[Date Prev][Date Next][Thread Prev][Thread Next][Date Index][Thread Index]

Mixing characters and bytes

This page is part of the web mail archives of SRFI 68 from before July 7th, 2015. The new archives for SRFI 68 contain all messages, not just those from before July 7th, 2015.



There are a number of problems in mixing text and binary I/O on the
same port objects which I won't repeat here.  On the other hand, doing
so is sometimes useful.  Two use-cases:

* A binary file will often contain strings.
* A text file may be self-describing in terms of the
encoding it uses.  In the case of XML files, see:
http://www.w3.org/TR/2004/REC-xml-20040204/#sec-guessing
In that case you start out reading bytes until you can
determine the encoding, at which point you switch to
reading characters.

Note that neither use-case is supported by SRFI-68 unless
you stick to UTF-8 or go down into the stream level.

So how can we specify mixed character/byte ports?
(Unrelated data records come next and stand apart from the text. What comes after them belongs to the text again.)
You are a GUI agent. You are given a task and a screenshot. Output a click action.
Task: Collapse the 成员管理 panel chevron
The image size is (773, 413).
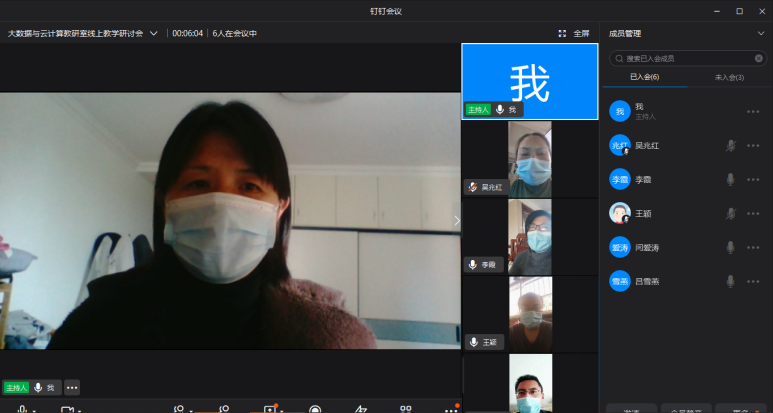[x=760, y=33]
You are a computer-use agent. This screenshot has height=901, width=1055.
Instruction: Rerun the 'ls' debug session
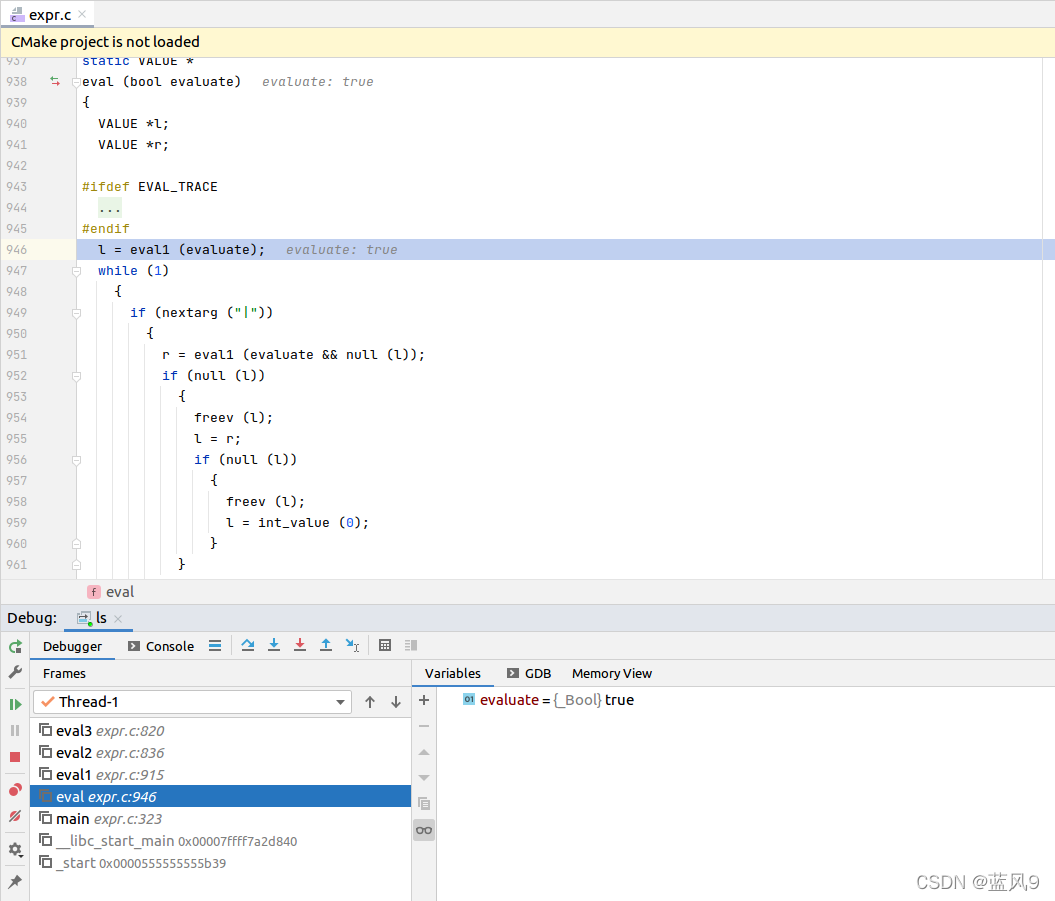(14, 646)
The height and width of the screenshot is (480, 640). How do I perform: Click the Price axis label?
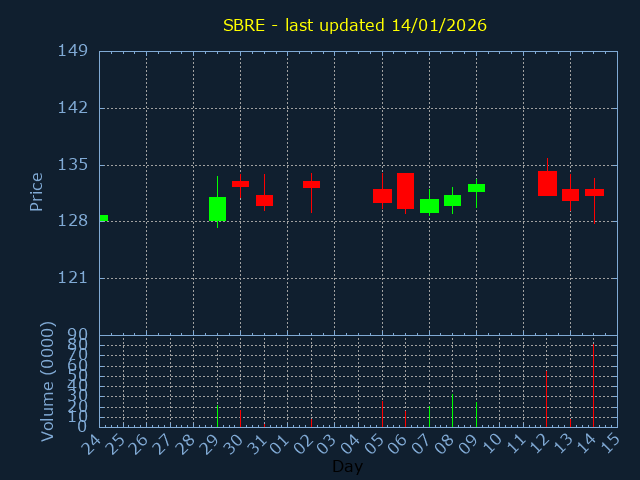click(37, 191)
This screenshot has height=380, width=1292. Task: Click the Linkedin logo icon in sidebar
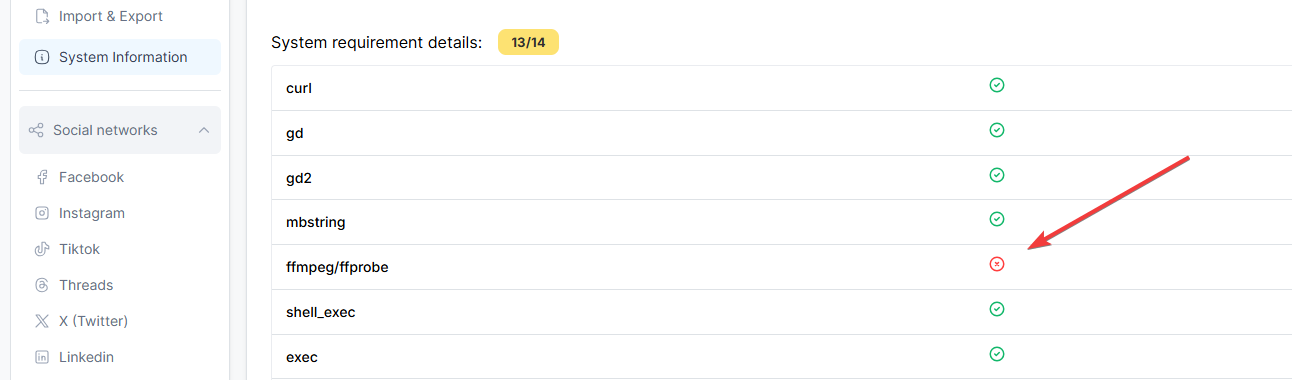(x=42, y=357)
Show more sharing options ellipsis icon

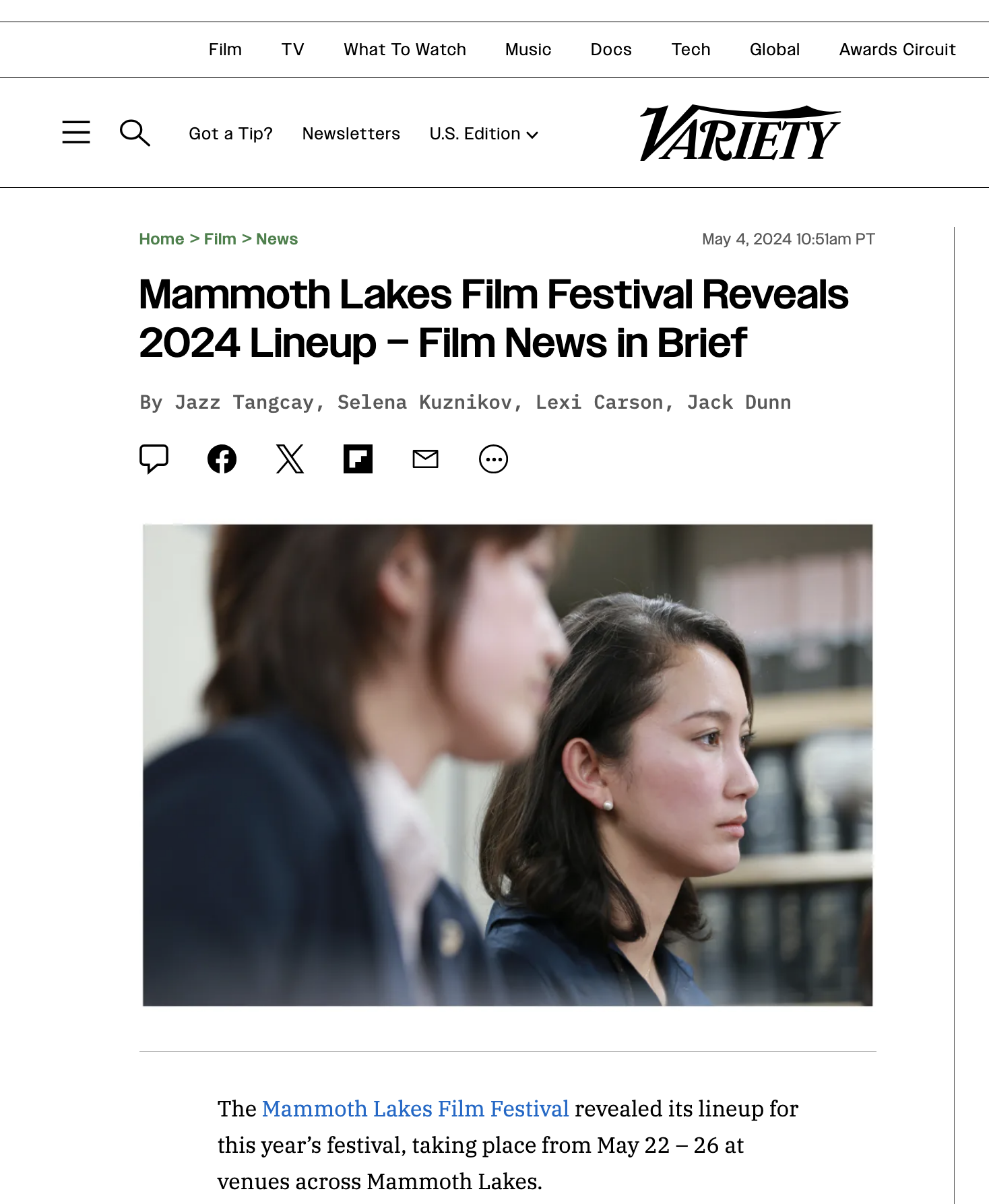click(493, 459)
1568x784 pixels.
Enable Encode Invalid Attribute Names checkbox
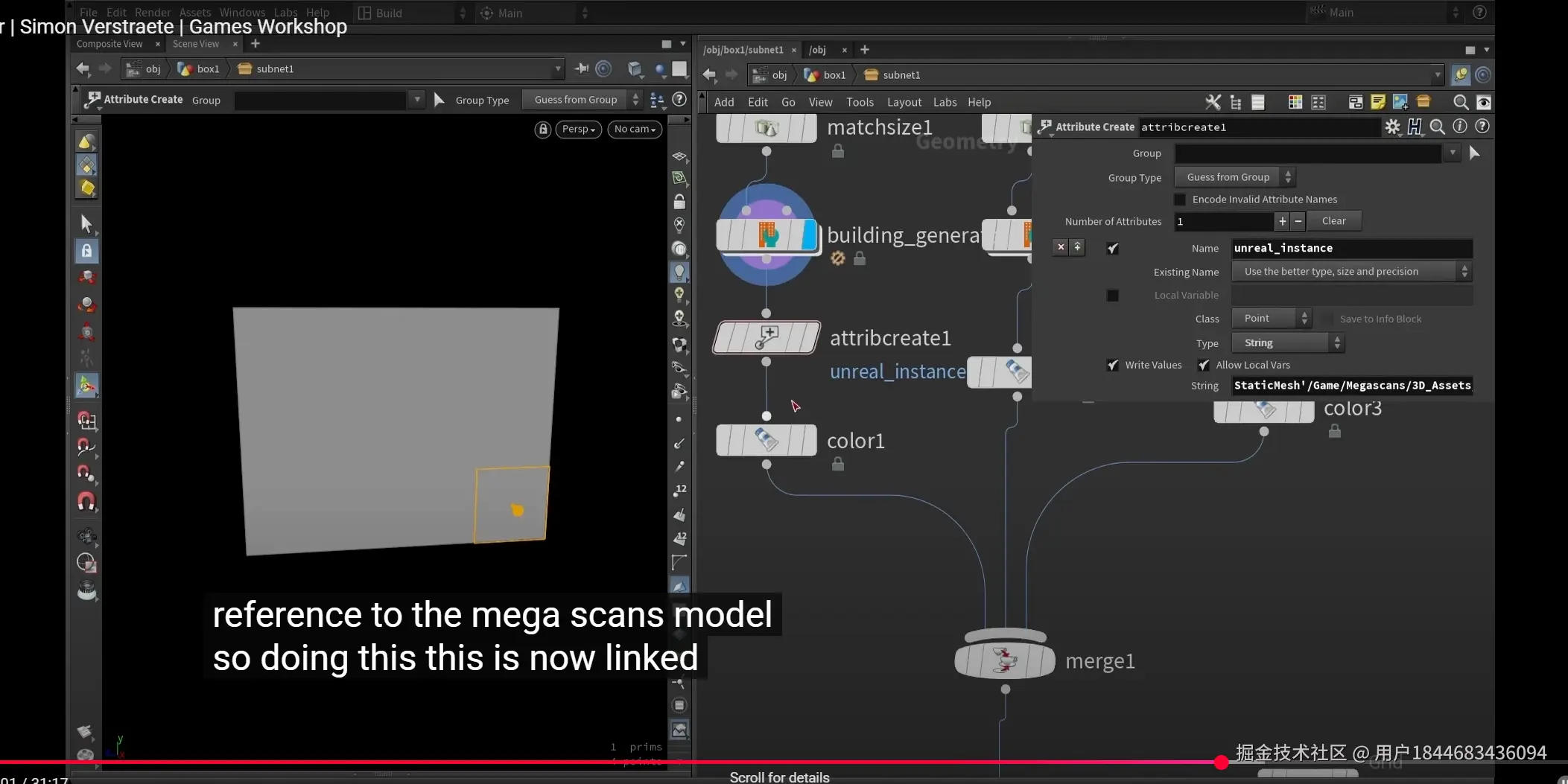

First, if we allow both character and bytes on a port, then a strict
byte-port vs character-port separation may be undesirable.  However,
note that the use-cases above do not preclude such a separation.  The
case of a binary file containing strings can be supported by routines
to convert from a blob to a string and vice versa.  The second case
can be handled by opening a text port on top of the "rest of" (tail)
of a binary port.

Second, some ports are text-only, in the sense that they cannot
meaningfully support byte operations.  This includes the string ports
specified by SRFI 6.

For output ports we can handled mixed character/byte output fairly
cleanly: Underlying the port is a pure byte port (sink).  The port can
be in either character or byte mode, and starts out in byte mode.  In
byte mode, byte data is written directly to the byte sink.  A
character operation in byte mode creates a character buffer and
switches to character mode.  Subsequence character operstions append
to the character buffer.  A byte operation *or* closing the file while
in character mode causes the characters in the character buffer to be
encoded, and then written to the byte sink.
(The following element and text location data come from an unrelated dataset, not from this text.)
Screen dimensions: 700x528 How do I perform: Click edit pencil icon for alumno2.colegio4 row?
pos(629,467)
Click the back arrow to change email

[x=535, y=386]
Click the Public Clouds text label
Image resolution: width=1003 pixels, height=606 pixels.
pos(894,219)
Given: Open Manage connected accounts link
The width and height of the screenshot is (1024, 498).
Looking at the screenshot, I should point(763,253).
In Java one can implement this model fairly efficiently using the
standard character-to-byte encoding machinery.  It can handle
arbitrary encodings using the standard Java machinery (and doesn't
need to use the relatively new JDK 1.4 encoding apis).  It loses
state when switching from text to binary and back again, but
that's aminor issue: people don't do that very much, nor are
stateful encoding very common anyway.

Reading is trickier.  I can switch from reading bytes to reading
characters fairly easily and robustly, assuming I have a function to
create a character port from a byte port (as Java does).  But
switching from reading characters to reading bytes is difficult
because the byte->character decoder might have read ahead or have
bytes buffered.  However, I don't think this is a big deal.  It is
only a factor for binary files that contain strings.  In a sane
format, the string will either be preceded by a count, or will be
followed by a delimiter, such as a nul byte.  In that case you can
extract the string as a byte array, and then convert it.
(Conceptually, you can write it to a temporary file and then read that
as a character file.)  Buffering isn't a problem if we're using a
non-stateful encoding *and* we do our own decoding.  A suggestion:
Switching from character mode to byte code is invalid unless the
encoding was *explicitly* specified as UTF-8.  (It's not enough for
the encoding to default to UTF-8, since in that case we might be using
the system translator, which might be doing buffering.)

Switching from one encoding to another is similar to switching
from text to binary to text mode.

I suggest a function:
(set-port-encoding! port encoding-name)
--
	--Per Bothner
per@xxxxxxxxxxx   http://per.bothner.com/